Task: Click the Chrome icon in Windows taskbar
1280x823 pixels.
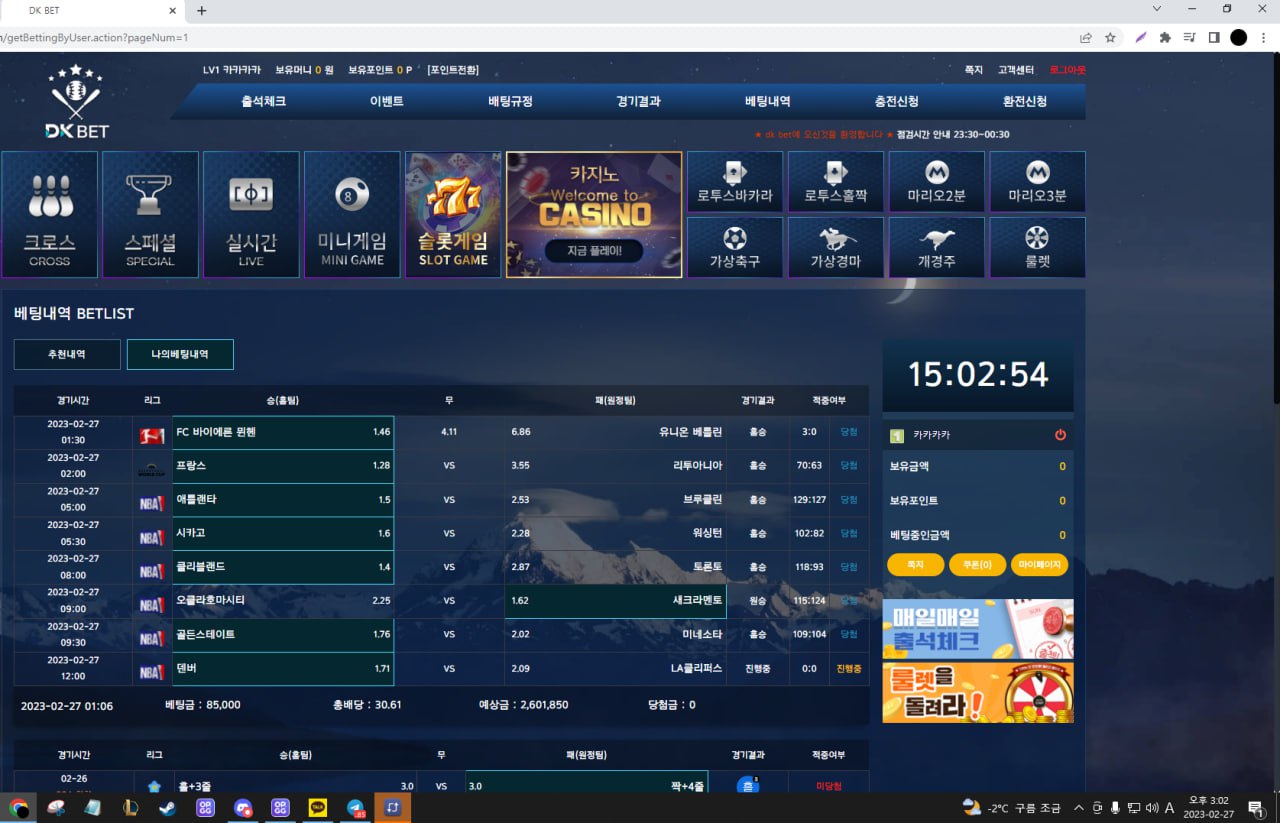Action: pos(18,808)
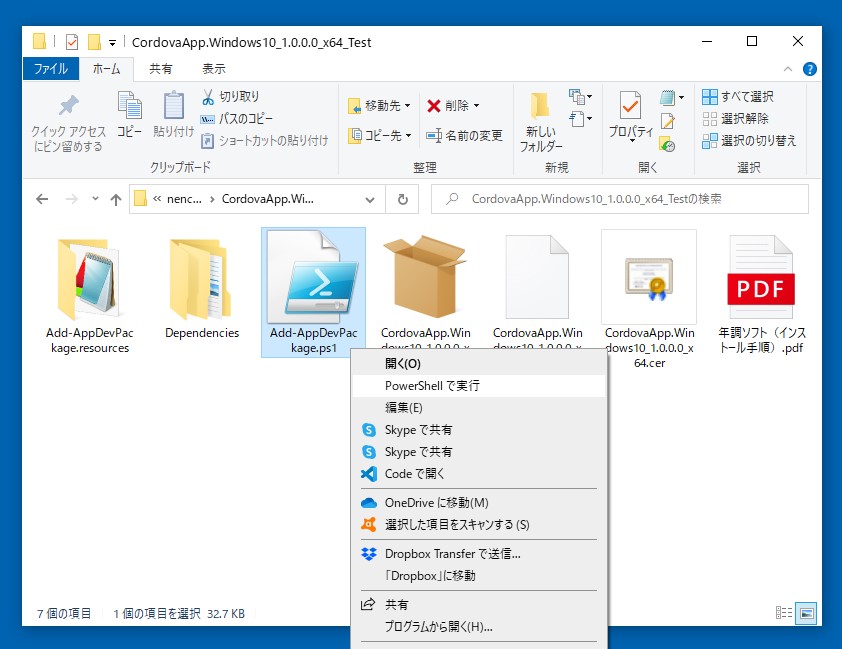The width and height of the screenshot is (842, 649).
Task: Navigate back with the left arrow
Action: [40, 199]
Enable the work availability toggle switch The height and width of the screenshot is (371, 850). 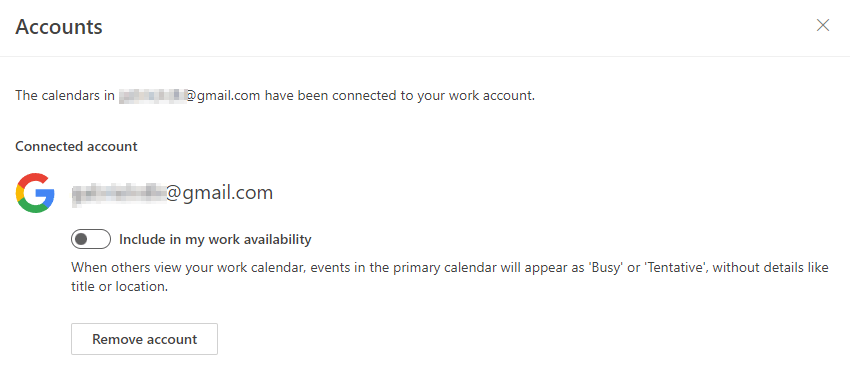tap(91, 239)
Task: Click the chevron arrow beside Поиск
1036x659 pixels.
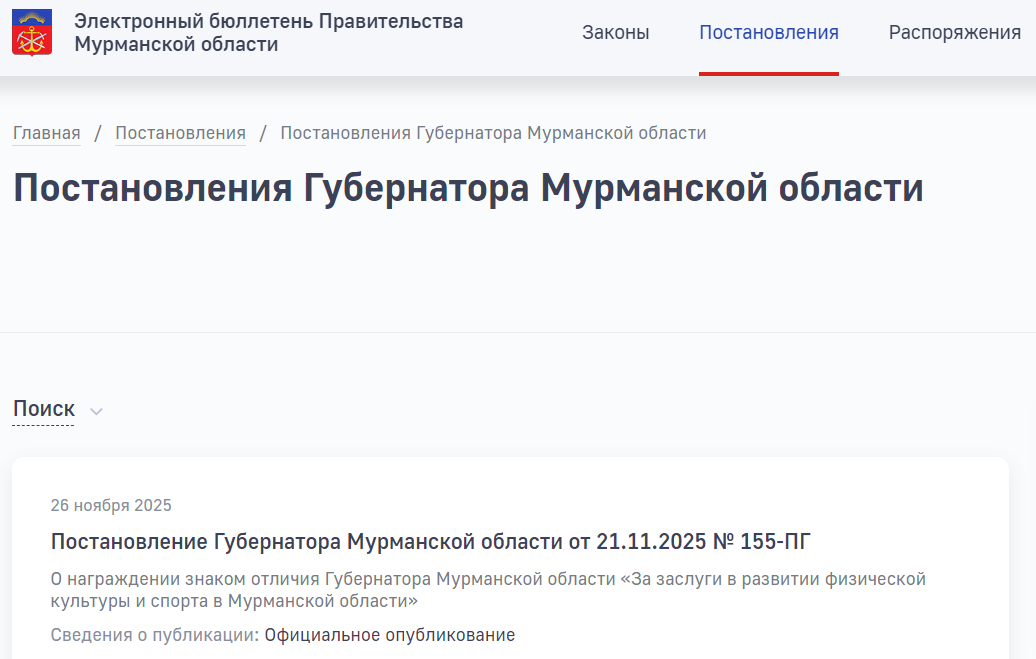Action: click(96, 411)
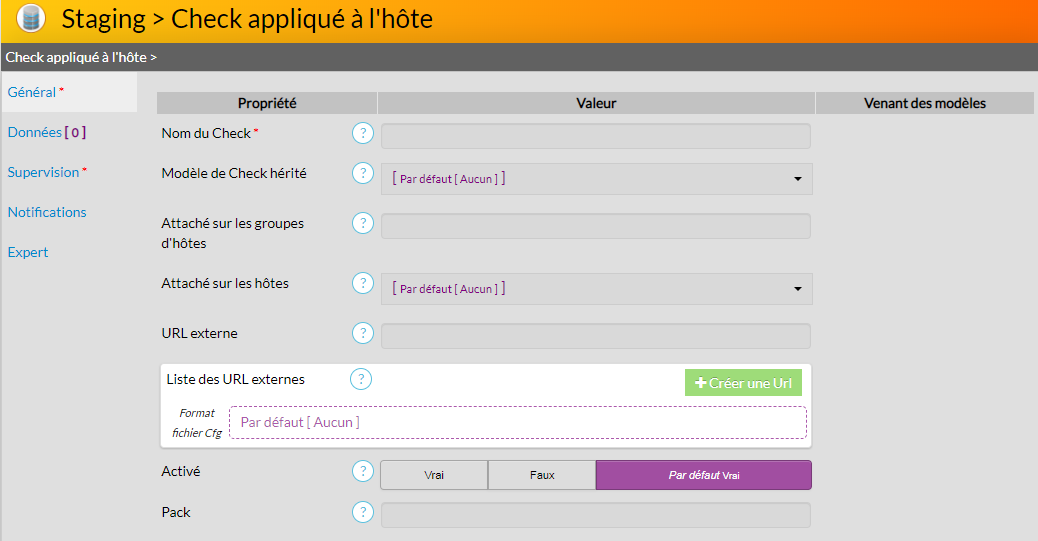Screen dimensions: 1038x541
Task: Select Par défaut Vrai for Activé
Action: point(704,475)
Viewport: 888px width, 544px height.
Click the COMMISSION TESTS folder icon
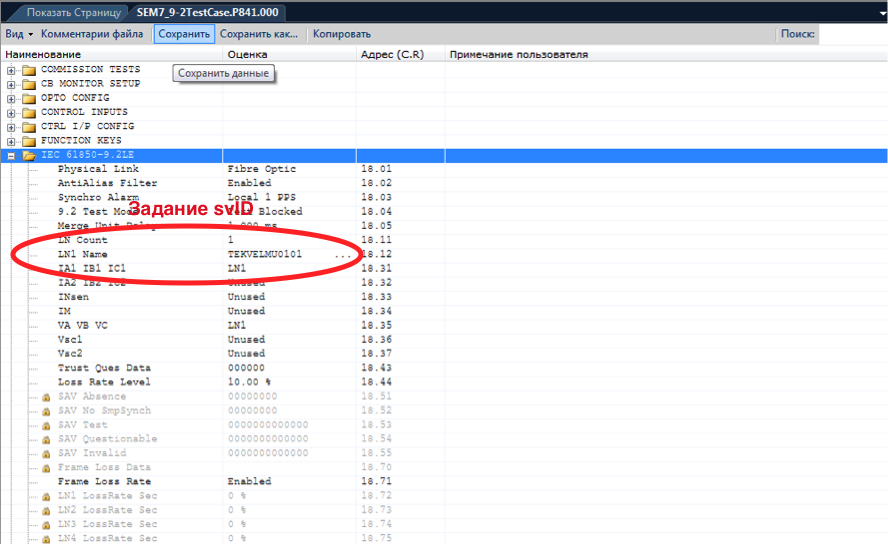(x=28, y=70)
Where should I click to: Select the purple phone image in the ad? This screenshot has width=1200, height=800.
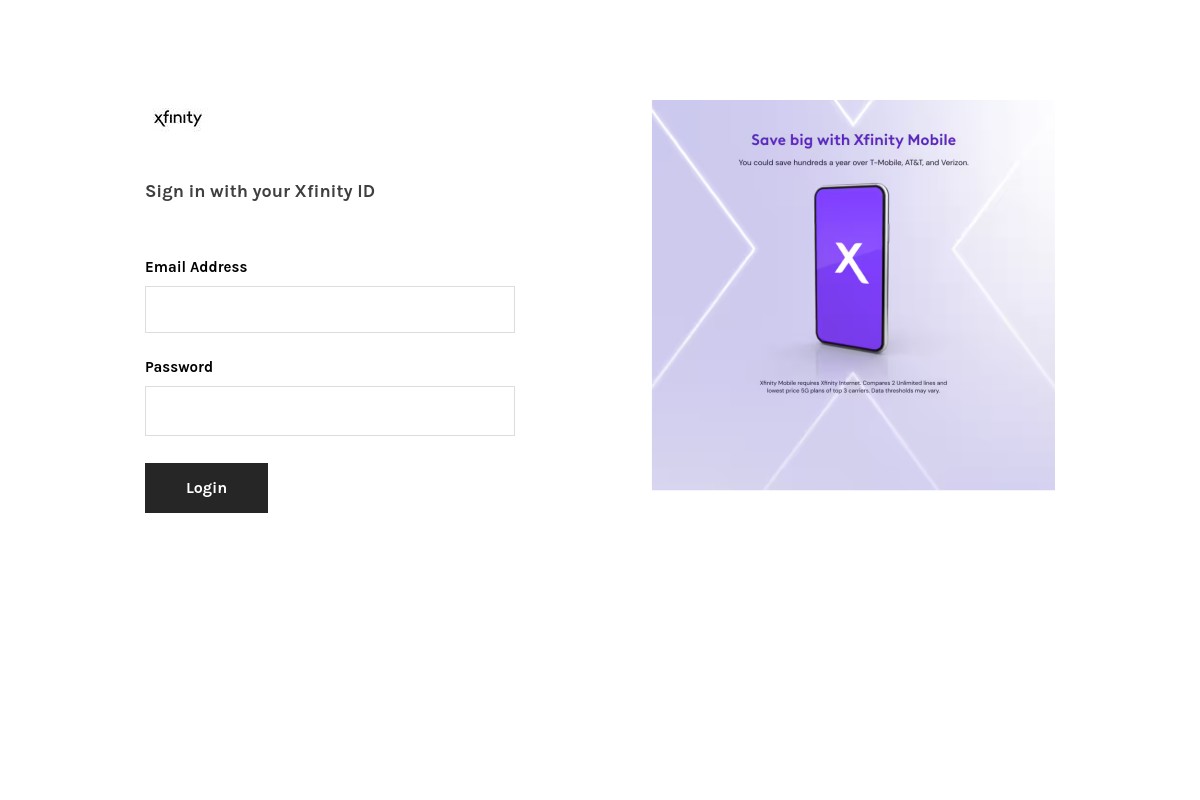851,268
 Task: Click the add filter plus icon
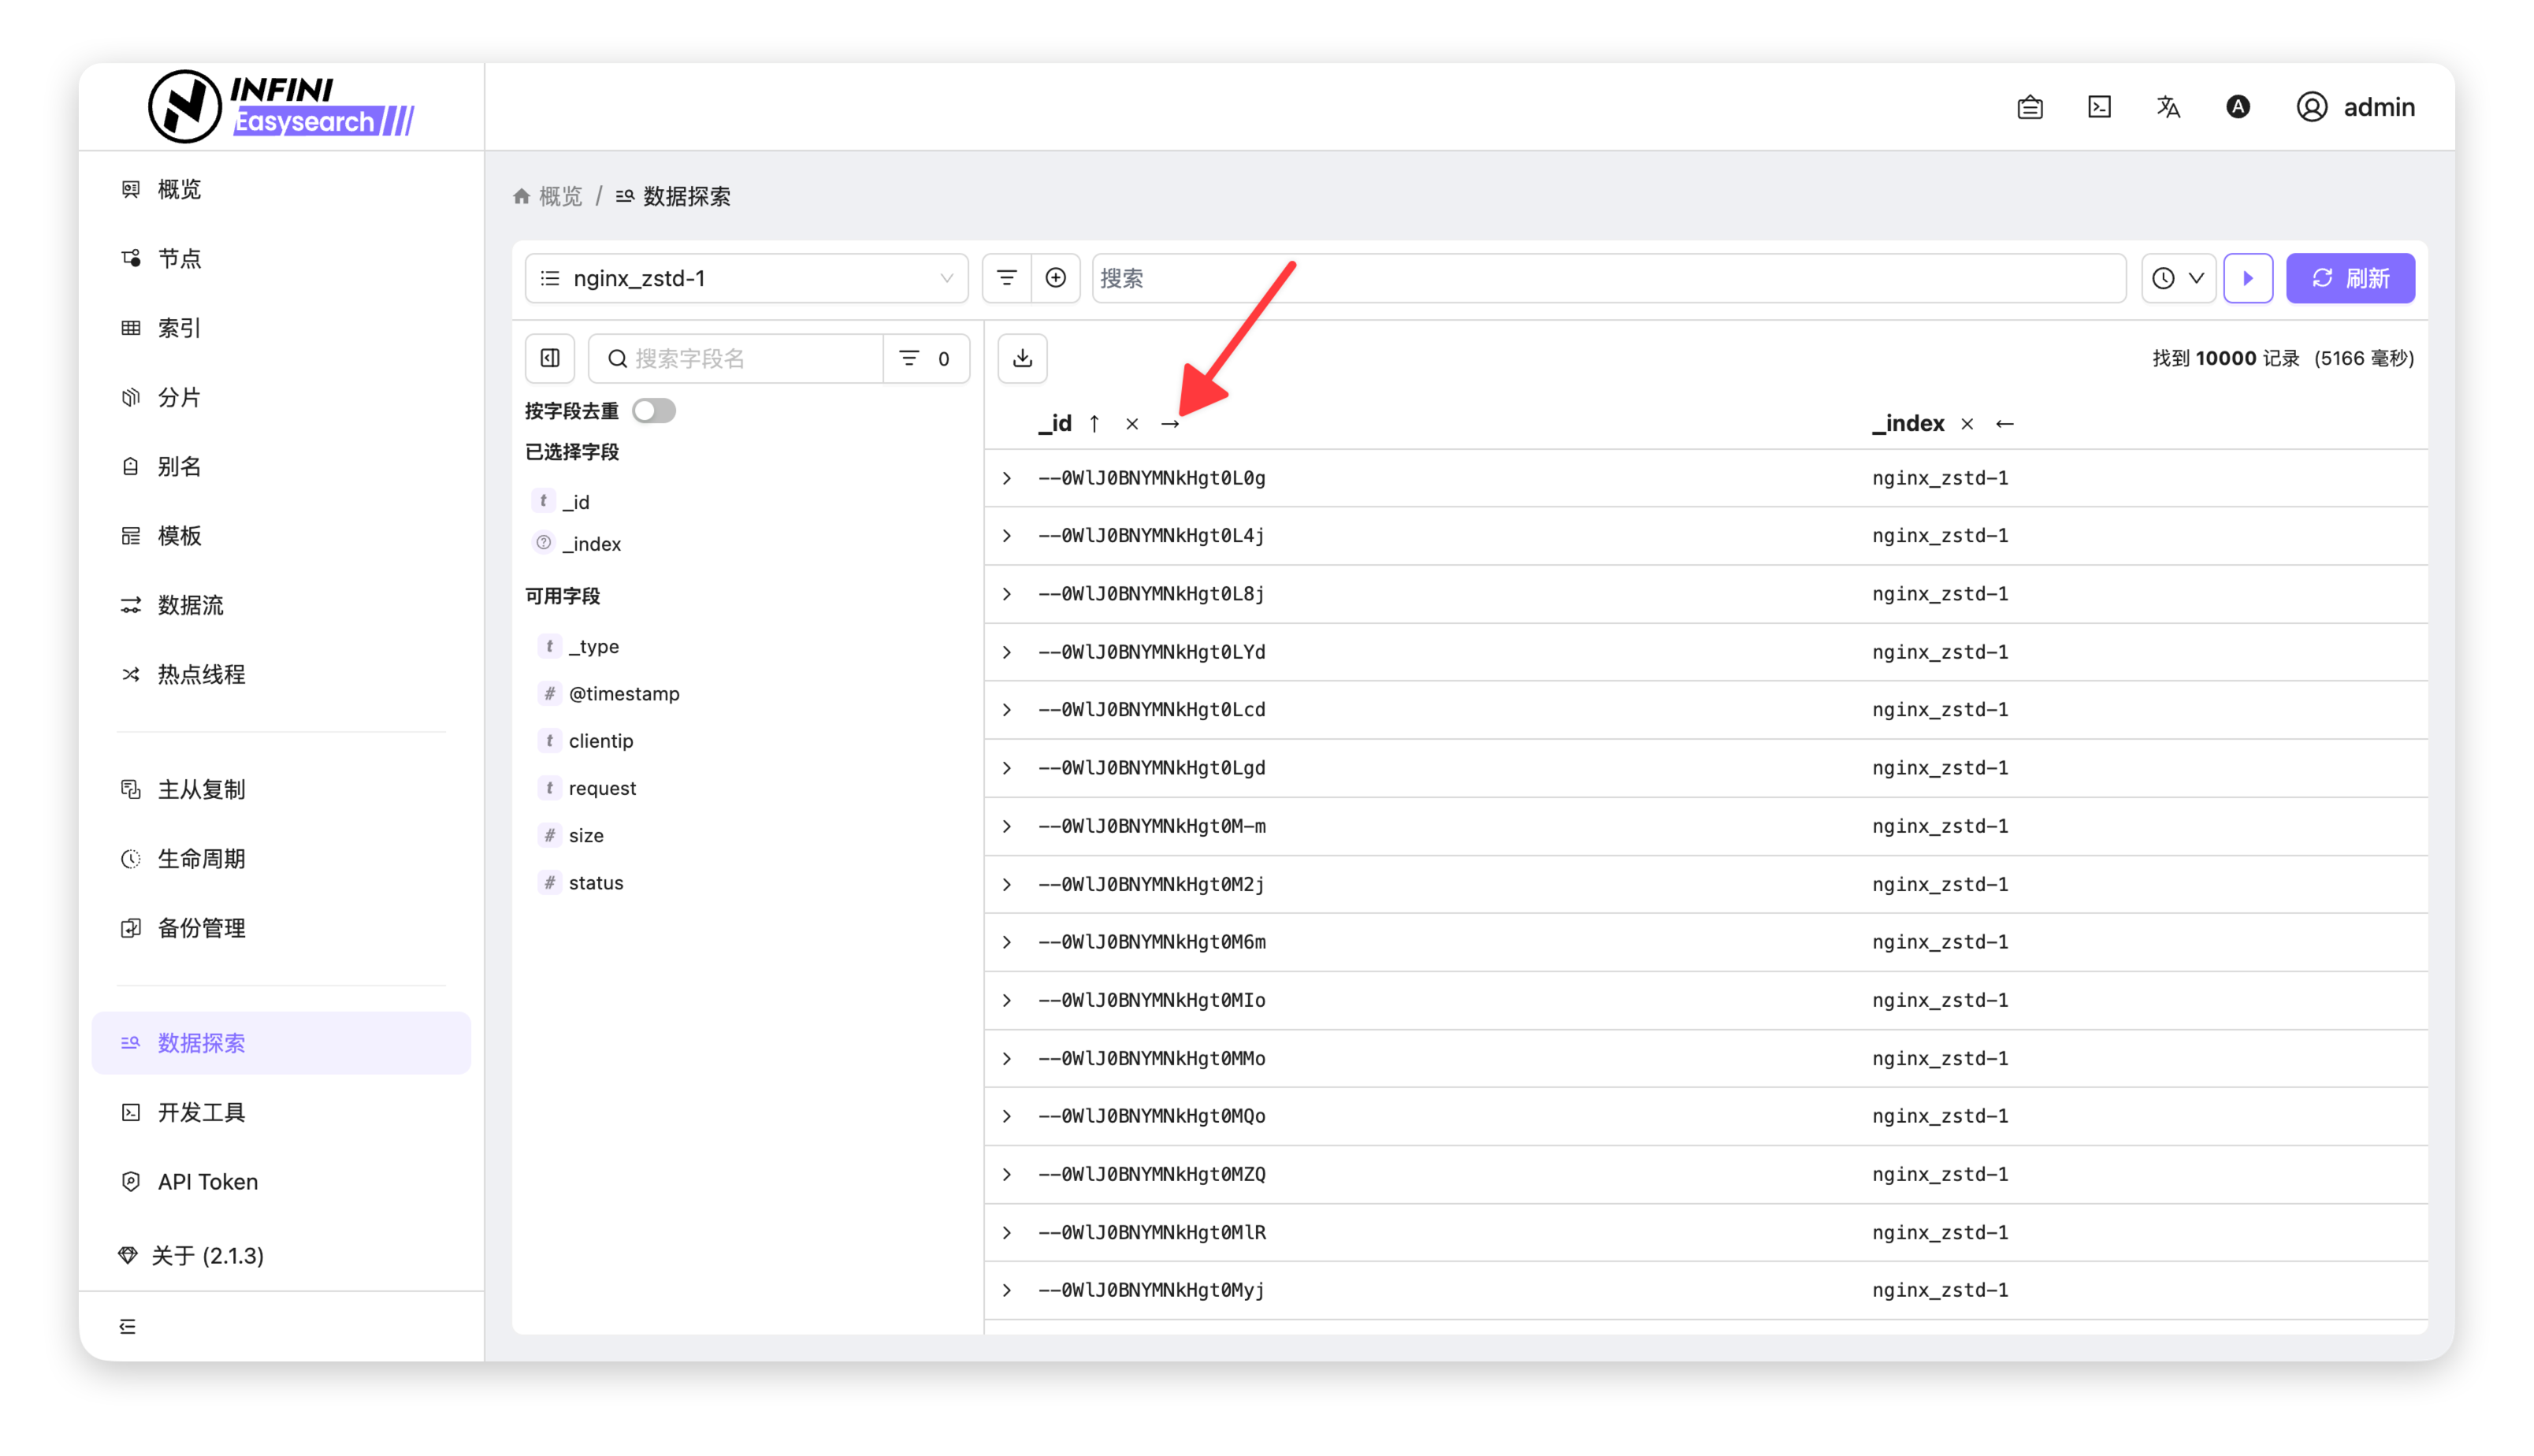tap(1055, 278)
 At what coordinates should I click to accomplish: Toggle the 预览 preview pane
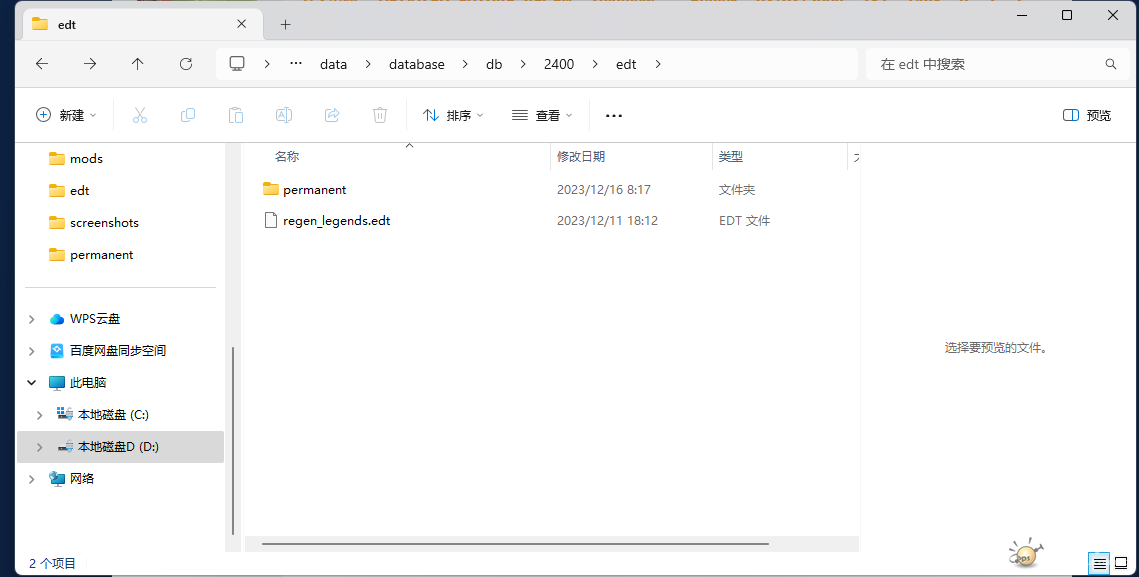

==================================================

**Requirement:**
Please find each line in the material above that contains the word "arrow", matching case exactly, and copy those lines.

**Reply to the exercise:**
Task: Navigate back with the left arrow
Task: Click the chevron arrow beside Поиск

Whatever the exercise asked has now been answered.